Huffman and Browne were the first major Oregon appointees named by Trump since he took office in January. He has still not announced his nominees for the top two federal law enforcement jobs in Oregon.

The acting U.S. attorney, Billy Williams, and acting U.S. Marshal Russ Berger continue to manage their respective offices.

U.S. Rep. Greg Walden, R-Hood River, the only Republican in the Oregon congressional delegation, has been the conduit for nominees. His office has declined comment on the process.

Huffman announced in early March he would seek the Agriculture Department job. At the same time, House Republican Leader Mike McLane, R-Powell Butte, said he was a candidate for the U.S. attorney job.

At the time, news reports said McLane was under consideration, along with Assistant U.S. Attorney Ryan Bounds and Klamath County District Attorney Rob Patridge, who was also chair of the Oregon Liquor Control Commission, which regulates both alcohol and legalized marijuana.

Patridge dropped out of contention when he resigned his government positions for a job at Deloitte, the international auditing and consulting firm. Willamette Week reported Patridge is specializing in consulting on the burgeoning legal marijuana industry.

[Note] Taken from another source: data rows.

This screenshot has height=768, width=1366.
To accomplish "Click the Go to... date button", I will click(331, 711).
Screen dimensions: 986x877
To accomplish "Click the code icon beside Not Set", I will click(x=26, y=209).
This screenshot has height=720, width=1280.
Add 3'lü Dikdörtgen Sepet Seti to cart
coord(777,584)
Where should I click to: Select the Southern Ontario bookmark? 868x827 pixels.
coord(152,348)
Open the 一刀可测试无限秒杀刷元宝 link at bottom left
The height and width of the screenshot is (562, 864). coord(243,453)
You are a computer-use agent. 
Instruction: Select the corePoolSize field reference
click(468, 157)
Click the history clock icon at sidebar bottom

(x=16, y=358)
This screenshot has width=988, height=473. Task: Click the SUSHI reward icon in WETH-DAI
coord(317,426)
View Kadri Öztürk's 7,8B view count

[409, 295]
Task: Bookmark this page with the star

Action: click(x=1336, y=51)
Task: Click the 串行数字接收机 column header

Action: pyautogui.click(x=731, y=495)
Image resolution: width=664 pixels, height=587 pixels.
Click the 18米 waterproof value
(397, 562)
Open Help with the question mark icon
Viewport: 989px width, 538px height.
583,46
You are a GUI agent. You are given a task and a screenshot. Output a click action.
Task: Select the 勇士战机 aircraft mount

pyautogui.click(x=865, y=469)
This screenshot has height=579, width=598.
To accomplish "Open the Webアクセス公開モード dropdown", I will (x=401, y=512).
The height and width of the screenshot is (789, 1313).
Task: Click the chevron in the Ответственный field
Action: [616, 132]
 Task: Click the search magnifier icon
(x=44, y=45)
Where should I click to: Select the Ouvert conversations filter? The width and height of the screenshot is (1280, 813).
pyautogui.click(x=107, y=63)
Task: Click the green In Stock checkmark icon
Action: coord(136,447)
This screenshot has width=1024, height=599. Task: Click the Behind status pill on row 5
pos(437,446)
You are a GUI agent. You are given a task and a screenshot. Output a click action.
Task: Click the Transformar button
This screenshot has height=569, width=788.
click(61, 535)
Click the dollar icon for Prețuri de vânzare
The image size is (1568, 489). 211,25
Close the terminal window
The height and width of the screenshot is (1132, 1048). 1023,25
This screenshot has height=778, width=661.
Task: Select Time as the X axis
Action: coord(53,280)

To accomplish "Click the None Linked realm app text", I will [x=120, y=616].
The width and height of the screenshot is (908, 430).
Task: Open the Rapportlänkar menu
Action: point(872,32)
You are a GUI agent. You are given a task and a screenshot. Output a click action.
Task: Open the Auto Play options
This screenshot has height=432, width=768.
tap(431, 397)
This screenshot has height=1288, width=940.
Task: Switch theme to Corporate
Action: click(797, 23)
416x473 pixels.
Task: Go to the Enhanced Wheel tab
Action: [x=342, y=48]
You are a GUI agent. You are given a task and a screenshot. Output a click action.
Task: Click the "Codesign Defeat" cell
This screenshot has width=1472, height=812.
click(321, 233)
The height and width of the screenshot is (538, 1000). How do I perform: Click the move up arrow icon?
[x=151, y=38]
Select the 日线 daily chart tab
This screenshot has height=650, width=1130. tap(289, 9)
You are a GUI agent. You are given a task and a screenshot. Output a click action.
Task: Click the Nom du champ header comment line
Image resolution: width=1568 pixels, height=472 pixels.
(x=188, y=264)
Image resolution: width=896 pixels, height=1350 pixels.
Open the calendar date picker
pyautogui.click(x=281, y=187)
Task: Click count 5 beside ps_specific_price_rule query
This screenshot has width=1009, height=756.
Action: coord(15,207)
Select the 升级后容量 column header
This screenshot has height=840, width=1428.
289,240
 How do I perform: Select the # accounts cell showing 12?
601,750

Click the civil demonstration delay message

Bounds, whose family has had long political connections with Walden, was nominated over the summer to the U.S. Court of Appeals for the 9th Circuit, the 29-judge appellate court for nine Western U.S. states.

Last week, the federal appointment logjam showed signs of breaking. The Trump administration announced the appointment of Farm Services Agency directors and Rural Development directors for all 50 states. It also announced seven U.S. attorney nominees in California, Maryland, Connecticut, New Mexico and Louisiana and two in Texas.

U.S. Sen. Ron Wyden, a Democrat, has criticized the Trump’s slowness is filling federal positions in Oregon, saying constituents complained they sometimes could not track down which office or person to speak to about issues. “There’s nobody home,” Wyden said last month.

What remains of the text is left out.